- _Problem to work on_
Look through the lines below and copy each one that includes "Collector".

[Data items]
:::

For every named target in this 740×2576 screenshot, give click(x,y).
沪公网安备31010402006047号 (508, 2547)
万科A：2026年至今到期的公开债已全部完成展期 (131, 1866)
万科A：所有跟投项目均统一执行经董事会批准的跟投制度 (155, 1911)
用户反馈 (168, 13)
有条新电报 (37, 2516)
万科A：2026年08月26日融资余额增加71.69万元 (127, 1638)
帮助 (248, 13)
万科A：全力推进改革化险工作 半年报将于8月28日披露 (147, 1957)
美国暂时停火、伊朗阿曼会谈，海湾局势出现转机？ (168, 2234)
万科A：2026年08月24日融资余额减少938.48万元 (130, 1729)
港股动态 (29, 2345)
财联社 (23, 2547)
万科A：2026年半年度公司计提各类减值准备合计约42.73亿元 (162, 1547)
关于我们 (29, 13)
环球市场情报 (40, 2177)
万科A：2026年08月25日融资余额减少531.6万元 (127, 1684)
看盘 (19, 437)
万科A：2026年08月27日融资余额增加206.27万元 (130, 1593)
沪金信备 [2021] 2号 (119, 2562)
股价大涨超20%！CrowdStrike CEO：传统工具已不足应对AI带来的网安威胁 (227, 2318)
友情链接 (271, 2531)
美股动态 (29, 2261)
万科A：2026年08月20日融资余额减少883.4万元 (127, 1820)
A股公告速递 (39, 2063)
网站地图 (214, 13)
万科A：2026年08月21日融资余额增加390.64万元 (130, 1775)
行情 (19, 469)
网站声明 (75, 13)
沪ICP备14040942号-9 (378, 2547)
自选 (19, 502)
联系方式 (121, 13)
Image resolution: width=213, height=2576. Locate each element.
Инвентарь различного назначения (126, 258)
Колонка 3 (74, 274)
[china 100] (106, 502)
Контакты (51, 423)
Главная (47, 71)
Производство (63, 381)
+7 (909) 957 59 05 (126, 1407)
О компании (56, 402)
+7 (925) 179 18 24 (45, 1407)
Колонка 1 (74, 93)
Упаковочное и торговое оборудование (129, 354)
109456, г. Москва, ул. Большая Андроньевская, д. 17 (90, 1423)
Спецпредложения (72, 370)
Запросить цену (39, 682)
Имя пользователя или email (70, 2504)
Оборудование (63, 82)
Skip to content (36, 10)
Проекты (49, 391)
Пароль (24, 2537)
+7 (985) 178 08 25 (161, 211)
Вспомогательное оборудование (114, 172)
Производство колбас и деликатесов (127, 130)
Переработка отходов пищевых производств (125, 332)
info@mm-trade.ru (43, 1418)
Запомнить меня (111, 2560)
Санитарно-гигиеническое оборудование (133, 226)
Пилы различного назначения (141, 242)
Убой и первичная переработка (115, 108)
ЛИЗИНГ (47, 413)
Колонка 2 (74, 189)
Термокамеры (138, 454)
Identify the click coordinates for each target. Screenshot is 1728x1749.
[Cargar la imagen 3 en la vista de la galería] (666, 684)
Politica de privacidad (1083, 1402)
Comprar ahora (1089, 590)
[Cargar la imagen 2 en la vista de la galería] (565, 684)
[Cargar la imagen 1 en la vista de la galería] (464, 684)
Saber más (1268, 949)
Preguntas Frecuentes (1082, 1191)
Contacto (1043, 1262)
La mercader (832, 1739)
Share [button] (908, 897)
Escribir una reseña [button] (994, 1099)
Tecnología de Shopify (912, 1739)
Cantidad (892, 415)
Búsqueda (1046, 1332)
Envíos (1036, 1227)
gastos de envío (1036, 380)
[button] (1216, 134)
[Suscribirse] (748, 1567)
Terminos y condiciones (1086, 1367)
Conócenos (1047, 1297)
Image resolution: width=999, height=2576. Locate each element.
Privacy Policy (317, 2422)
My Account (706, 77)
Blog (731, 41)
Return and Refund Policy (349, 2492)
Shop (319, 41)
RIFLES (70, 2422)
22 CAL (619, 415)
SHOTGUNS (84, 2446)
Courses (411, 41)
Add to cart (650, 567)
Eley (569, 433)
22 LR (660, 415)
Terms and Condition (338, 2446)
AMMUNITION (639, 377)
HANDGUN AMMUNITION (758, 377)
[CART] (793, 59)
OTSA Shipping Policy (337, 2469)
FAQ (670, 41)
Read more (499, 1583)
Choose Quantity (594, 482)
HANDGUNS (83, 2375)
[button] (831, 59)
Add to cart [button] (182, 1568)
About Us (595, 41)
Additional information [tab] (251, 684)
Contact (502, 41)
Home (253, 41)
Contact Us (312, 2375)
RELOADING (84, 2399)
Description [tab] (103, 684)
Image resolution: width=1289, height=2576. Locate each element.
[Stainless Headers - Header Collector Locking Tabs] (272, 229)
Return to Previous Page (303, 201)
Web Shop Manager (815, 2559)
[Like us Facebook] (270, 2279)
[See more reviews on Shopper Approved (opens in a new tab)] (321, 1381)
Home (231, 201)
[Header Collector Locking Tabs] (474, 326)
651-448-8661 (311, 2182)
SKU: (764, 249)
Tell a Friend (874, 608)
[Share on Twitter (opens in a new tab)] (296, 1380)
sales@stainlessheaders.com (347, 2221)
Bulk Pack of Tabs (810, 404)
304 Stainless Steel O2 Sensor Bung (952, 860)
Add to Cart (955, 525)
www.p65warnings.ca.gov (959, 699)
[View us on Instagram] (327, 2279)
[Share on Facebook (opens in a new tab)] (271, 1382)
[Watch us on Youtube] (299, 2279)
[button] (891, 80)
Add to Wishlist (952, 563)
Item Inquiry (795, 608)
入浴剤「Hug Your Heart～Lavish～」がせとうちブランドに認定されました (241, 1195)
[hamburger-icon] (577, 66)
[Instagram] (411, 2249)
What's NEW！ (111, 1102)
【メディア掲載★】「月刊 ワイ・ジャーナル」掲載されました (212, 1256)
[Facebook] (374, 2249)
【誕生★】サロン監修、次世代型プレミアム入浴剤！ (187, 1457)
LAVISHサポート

:::

- _Response to the task_
[Stainless Headers - Header Collector Locking Tabs] (272, 229)
[Header Collector Locking Tabs] (474, 326)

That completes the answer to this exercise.